- Opening Delimiter -

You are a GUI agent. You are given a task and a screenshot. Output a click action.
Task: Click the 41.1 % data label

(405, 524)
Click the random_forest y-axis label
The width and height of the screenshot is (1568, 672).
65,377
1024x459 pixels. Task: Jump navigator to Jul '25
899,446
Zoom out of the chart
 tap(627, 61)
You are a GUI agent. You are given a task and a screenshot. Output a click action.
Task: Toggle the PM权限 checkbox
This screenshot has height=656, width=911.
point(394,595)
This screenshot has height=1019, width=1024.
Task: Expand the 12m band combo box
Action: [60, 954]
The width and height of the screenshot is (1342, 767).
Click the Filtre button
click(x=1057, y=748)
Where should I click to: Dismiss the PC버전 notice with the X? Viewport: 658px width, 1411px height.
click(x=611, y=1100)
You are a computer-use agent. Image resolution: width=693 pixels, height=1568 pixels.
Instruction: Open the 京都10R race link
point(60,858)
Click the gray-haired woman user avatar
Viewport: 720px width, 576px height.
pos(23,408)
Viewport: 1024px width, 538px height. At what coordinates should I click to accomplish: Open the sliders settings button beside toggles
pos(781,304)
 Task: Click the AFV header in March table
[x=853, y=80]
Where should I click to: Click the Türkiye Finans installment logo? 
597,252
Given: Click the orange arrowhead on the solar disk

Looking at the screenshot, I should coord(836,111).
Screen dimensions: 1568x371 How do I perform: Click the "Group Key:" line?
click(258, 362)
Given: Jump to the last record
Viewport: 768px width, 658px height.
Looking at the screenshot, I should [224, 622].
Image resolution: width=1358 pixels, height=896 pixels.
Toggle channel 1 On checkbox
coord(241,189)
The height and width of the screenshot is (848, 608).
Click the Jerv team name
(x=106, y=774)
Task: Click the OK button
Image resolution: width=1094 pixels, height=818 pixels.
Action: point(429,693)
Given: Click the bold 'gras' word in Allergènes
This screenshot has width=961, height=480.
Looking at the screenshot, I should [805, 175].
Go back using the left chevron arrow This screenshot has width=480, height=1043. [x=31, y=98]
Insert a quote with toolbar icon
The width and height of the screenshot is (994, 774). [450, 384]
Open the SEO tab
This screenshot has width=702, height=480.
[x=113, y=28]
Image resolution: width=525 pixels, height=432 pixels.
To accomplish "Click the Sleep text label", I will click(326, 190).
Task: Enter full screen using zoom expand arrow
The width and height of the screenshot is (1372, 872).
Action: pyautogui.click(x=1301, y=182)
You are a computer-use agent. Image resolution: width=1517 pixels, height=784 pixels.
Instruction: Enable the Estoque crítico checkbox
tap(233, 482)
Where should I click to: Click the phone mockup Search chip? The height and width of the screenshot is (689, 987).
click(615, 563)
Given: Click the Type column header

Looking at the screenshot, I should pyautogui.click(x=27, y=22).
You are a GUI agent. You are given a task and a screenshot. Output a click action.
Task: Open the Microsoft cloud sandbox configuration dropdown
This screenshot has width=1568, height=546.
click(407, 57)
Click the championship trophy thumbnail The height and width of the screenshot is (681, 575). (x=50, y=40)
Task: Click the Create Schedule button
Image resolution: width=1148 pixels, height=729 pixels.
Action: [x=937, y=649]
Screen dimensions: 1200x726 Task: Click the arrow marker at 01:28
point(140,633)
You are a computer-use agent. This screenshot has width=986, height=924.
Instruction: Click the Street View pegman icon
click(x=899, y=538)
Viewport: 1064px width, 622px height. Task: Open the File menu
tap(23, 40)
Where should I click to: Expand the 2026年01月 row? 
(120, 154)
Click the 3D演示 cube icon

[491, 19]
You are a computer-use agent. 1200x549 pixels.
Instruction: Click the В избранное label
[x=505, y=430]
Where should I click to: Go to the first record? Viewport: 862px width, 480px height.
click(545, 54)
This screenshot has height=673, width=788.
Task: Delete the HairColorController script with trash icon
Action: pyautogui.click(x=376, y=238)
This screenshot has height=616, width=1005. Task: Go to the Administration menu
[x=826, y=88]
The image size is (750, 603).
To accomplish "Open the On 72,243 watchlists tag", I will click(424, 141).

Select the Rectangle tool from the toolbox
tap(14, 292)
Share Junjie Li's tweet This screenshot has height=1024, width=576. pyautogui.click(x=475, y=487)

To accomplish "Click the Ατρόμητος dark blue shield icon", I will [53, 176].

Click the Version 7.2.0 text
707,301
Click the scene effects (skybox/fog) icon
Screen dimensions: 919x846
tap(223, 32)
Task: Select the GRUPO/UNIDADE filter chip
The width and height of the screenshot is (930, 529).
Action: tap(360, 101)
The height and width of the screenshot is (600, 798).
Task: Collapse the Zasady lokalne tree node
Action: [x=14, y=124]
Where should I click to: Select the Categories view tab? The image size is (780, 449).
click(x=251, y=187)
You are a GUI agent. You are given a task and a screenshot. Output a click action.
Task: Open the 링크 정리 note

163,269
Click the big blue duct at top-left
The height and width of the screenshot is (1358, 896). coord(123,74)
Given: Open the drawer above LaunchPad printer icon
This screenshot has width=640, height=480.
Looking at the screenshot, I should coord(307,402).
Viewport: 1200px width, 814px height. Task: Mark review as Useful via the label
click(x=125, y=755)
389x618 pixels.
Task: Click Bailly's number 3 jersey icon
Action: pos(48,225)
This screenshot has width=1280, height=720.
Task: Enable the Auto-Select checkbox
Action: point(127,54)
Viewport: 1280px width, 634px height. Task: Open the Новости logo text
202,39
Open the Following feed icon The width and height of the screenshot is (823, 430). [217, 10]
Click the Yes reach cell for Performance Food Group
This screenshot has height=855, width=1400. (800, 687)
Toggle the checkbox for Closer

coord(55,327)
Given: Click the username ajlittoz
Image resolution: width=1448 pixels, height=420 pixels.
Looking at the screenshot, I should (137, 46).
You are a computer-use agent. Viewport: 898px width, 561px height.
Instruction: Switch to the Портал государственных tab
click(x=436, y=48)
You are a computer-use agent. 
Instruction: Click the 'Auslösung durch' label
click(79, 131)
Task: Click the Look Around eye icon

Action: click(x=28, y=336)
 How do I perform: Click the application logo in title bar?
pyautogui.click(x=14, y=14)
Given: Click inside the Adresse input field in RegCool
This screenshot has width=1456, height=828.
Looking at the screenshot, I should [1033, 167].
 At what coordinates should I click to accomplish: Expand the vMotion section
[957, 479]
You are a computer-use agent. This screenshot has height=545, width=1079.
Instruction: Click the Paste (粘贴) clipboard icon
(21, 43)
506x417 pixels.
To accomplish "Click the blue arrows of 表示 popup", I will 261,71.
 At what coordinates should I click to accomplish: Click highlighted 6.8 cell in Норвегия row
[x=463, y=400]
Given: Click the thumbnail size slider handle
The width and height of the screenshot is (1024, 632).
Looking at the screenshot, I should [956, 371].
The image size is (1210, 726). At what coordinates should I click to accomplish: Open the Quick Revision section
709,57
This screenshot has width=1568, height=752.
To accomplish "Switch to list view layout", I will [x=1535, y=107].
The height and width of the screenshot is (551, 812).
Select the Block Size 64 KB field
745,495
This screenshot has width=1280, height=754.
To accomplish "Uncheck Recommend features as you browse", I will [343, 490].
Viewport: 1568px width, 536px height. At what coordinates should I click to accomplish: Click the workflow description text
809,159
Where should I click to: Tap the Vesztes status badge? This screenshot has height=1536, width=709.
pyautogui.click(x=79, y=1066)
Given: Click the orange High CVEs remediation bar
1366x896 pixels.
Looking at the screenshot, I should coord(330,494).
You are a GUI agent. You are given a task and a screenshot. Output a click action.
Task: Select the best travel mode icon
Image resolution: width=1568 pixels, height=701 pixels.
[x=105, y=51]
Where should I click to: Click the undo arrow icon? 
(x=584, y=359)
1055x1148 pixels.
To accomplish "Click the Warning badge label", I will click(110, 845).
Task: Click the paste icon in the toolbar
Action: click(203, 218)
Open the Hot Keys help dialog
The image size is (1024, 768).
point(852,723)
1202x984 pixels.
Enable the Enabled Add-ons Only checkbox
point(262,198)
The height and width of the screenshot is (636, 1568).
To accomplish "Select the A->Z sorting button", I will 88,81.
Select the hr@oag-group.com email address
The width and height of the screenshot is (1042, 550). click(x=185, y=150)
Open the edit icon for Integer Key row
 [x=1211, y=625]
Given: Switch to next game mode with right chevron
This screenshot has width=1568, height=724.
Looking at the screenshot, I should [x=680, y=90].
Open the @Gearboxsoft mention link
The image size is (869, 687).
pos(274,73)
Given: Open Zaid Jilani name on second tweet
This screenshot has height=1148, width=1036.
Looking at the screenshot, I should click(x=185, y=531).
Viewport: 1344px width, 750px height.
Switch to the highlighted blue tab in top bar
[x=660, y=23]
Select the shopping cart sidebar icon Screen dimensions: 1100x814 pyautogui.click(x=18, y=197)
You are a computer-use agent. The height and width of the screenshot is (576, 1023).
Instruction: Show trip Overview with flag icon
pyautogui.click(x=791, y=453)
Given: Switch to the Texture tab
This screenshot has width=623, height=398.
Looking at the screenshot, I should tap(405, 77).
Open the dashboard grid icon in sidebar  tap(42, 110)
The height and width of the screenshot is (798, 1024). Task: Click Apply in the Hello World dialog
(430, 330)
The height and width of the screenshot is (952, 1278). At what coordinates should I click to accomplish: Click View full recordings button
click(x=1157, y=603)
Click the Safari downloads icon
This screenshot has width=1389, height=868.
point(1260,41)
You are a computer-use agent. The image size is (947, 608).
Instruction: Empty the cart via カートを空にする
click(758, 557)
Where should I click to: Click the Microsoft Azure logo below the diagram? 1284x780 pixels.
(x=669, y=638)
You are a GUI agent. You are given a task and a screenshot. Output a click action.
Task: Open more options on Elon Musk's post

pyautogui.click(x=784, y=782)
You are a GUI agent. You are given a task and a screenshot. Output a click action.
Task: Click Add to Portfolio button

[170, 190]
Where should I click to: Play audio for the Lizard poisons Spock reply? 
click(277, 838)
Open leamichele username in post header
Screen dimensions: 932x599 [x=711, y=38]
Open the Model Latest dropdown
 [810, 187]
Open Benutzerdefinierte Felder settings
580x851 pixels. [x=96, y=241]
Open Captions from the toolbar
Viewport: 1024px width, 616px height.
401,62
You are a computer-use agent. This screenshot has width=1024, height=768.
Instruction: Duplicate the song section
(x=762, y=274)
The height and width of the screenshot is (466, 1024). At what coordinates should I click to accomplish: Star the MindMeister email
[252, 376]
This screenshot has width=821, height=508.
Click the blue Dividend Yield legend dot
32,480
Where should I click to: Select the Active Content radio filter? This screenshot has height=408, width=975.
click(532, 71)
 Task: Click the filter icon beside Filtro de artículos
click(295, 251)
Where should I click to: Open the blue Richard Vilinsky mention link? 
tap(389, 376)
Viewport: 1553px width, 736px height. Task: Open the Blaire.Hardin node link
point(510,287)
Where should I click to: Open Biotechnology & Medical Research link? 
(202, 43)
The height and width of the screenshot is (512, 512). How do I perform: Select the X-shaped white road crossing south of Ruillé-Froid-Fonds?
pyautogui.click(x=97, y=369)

- Closing Delimiter -

**TASK GOAL**. In the listing above, find every line with the word "chevron" and copy it.

**THE COMPLETED TASK**.
Go back using the left chevron arrow This screenshot has width=480, height=1043. [x=31, y=98]
Given: Switch to next game mode with right chevron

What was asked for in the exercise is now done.